**DIRECTIONS**
When you transcribe the data below, reproduce every line exactly and leave each picture out.
[EXERCISE DATA — start]
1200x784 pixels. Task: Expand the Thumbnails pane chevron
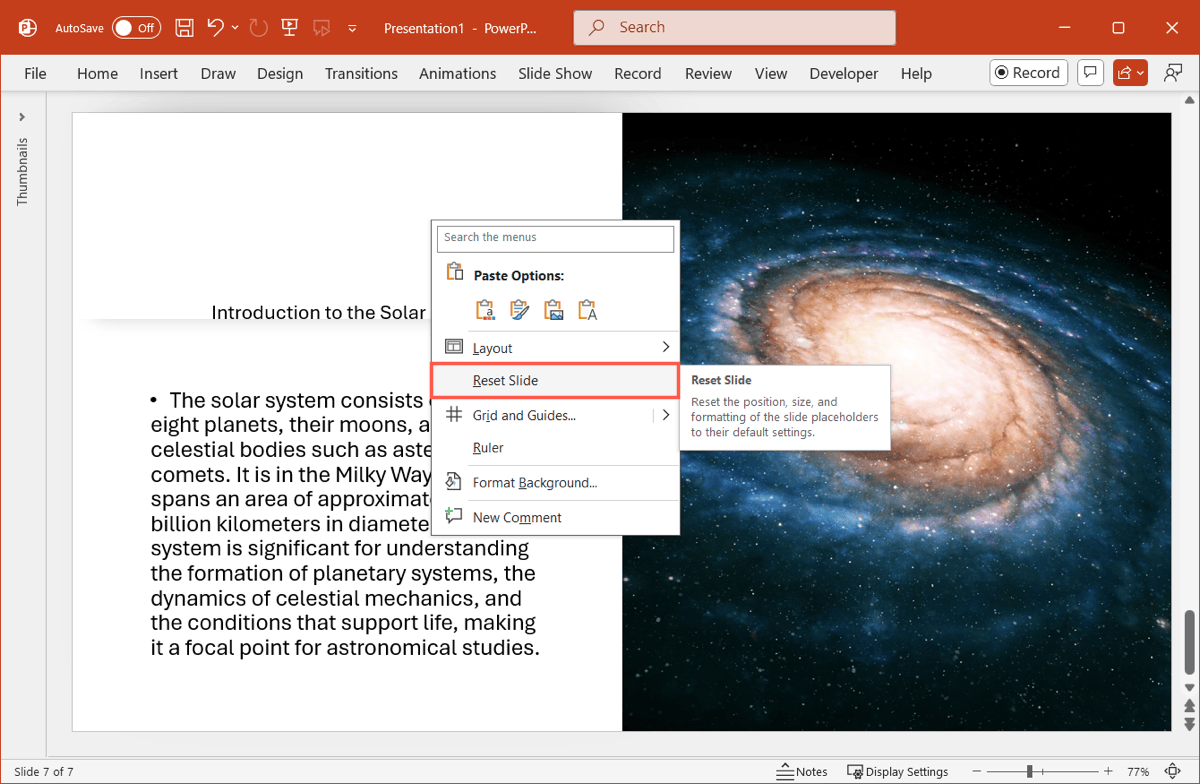(22, 117)
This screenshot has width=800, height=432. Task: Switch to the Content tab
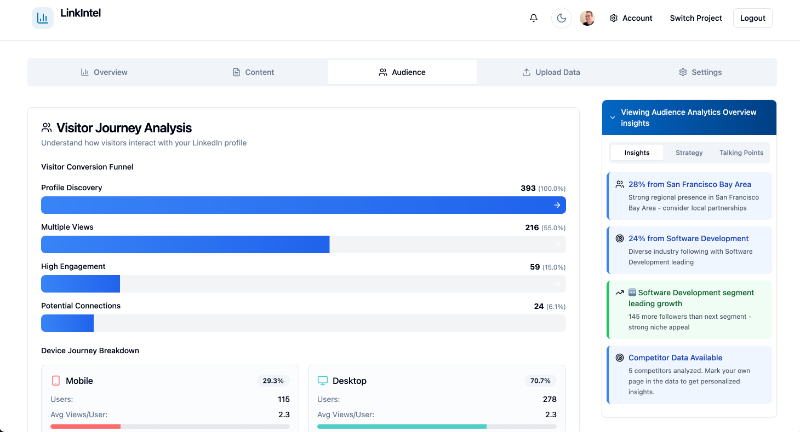click(253, 72)
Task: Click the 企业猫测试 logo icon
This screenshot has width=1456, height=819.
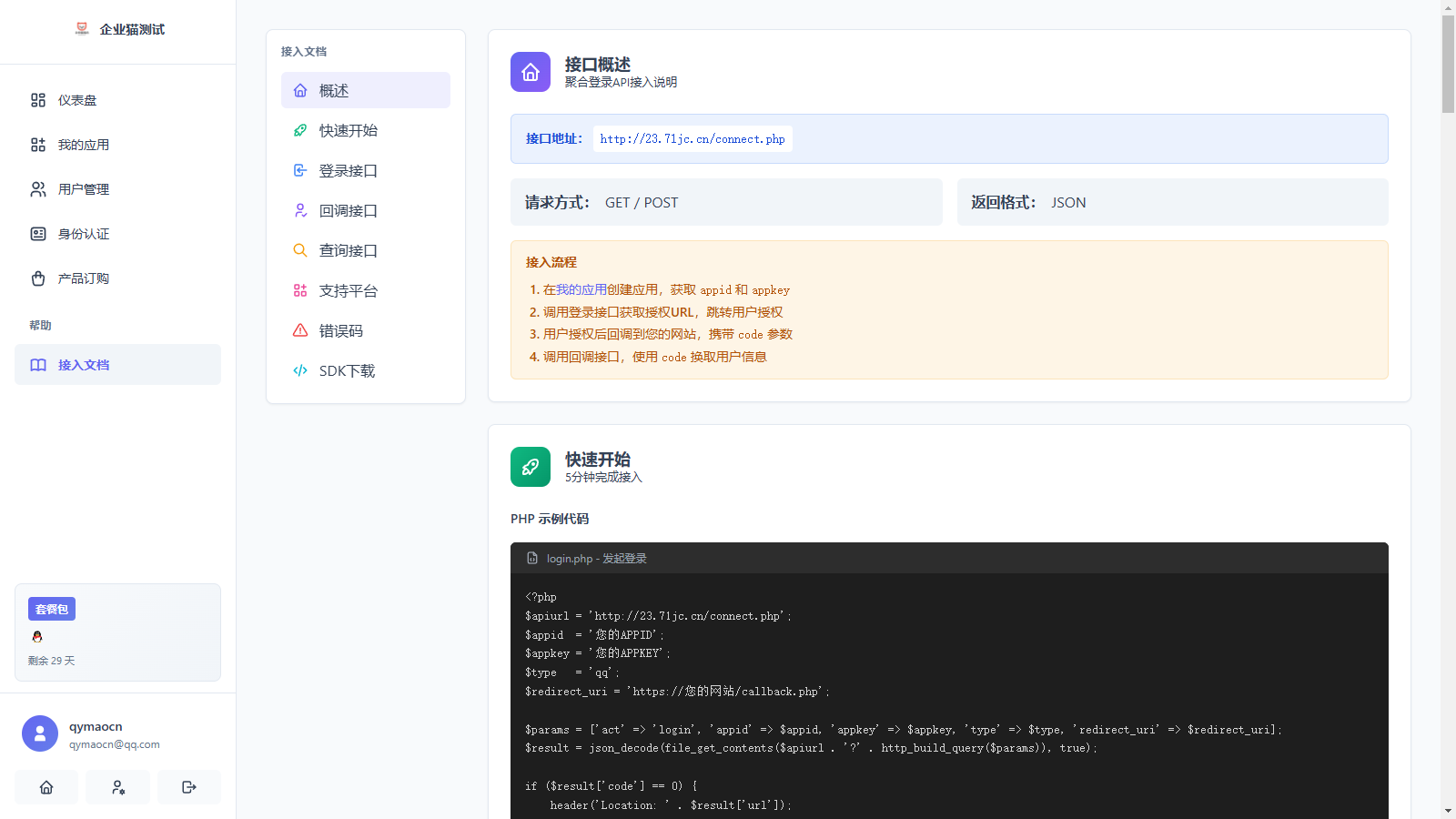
[EXERCISE DATA — finish]
**RESPONSE TO THIS TASK**
1200x784 pixels. Task: Expand the Thumbnails pane chevron
(22, 117)
This screenshot has width=800, height=432. Task: Switch to the Content tab
click(253, 72)
Task: Click the 企业猫测试 logo icon
This screenshot has width=1456, height=819.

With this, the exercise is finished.